Not Everyone Surprised by Haiti Earthquake;
Geologists Sounded Alarm for Years
By Jane Musgrave
January 15, 2010 "Palm Beach Post" -- WEST PALM BEACH, Fla. — For years, scientists have warned that it was only a matter of time before another major earthquake hit Haiti or the Dominican Republic.
In 2006, a group of scientists, even predicted it's strength: magnitude 7.2.
So, when a magnitude 7.0 earthquake devastated Haiti earlier this week, geologists weren't surprised. Neither did they say, "I told you so."
"This is not good. This is very bad," said Jian Lin, a geologist with the U.S. Geological Survey, who five years ago sounded an alarm that was ignored.
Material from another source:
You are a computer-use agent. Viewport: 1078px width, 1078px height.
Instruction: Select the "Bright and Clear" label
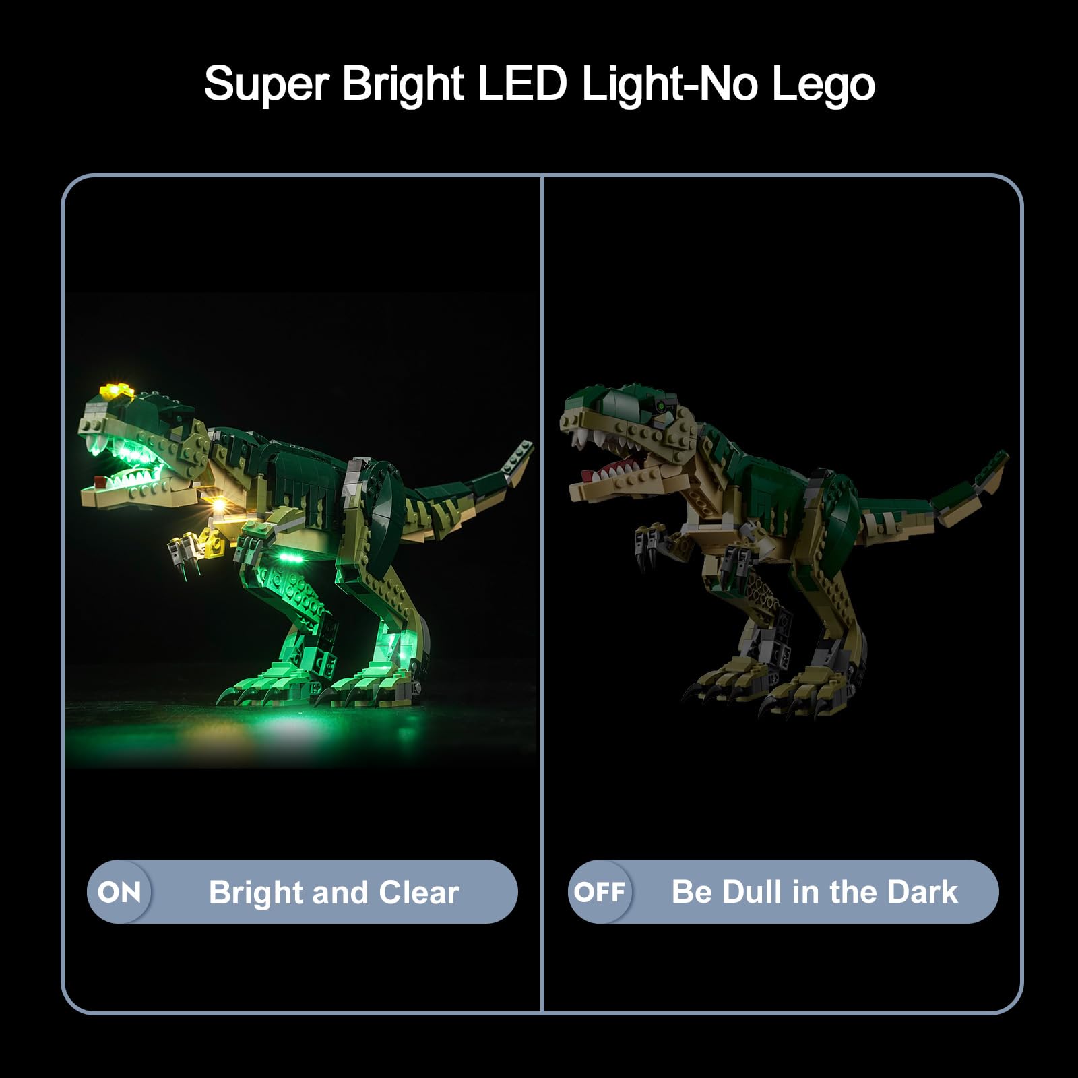(334, 893)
He, fellow USGS geologist Uri ten Brink and others pushed for more research in the area that is described as one of the most complex, understudied and potentially volatile seismic areas in the world. More study would have unlocked mysteries that lurk beneath the heavily populated islands that share precarious space with two tectonic plates, a series of faults and volcanoes.
But, ten Brink said the main goal was much simpler: "We were actually trying to say, 'Look. You have to watch out.' "
They were hoping to spur action. Beefed up building codes, early warning systems for tsunamis, public education and disaster planning, such as exist in California, were among their goals.
But between poverty and government corruption, nothing happened.
"I don't think anyone cares anything about an earthquake in Haiti because they have too many other things to worry about," said Roger Bilham, professor of geological sciences at the University of Colorado. "(The people) don't worry about earthquakes, but the government should care."
The frustrated geologists point to the difference building codes and emergency preparedness measures can make.
The magnitude 7.1 Loma Prieta earthquake in California, known as the 1989 World Series earthquake, killed 63 people. The magnitude 6.9 Kobe earthquake in Japan in 1995 claimed 5,000 lives.
That death toll is expected to pale in comparison as bodies pile up in Haiti. Already the casualty estimates from disaster experts reach up 500,000. Many, Bilham said, will die from kidney failure due to lack of water while waiting for rescuers to arrive.
While Haiti is still being shaken by aftershocks, scientists said they don't know whether this week's earthquake will trigger more. Scientists know much about earthquakes, but "can't tell you when," Lin said.
He offered this sobering thought about Tuesday's earthquake along the Enriquillo-Plantain Garden fault: "It only ruptured along very small portion," he said of the roughly 375 mile-long fissure. "Ninety percent of the fault will continue to be able to pop."
Further, he said, it's only one of two major faults, not to mention the shifting tectonic plates, a trench that is the deepest part of the Atlantic Ocean and other geological features that make the area so potentially explosive.
The last major earthquake was in 1946 along the Septentrional fault which cuts through the island shared by Haiti and the Dominican Republic. That earthquake, a magnitude 8.1, produced a tsunami that killed between 1,600 and 1,800 people.
A repeat of that massive earthquake could produce a tsunami that would reach Florida, ten Brink said. South Florida is protected by the Bahama platform. The rest of the state, however, isn't as lucky, he said.
While more study in the Caribbean is needed, geologist said a wealth of information is available.
"We know many of these faults are dangerous. I don't know when the public will get it," Lin said.
Others hope Haiti uses foreign aid wisely.
"Now is the time for Haiti to get its act together. This is the time to invest in a future," Bilham said.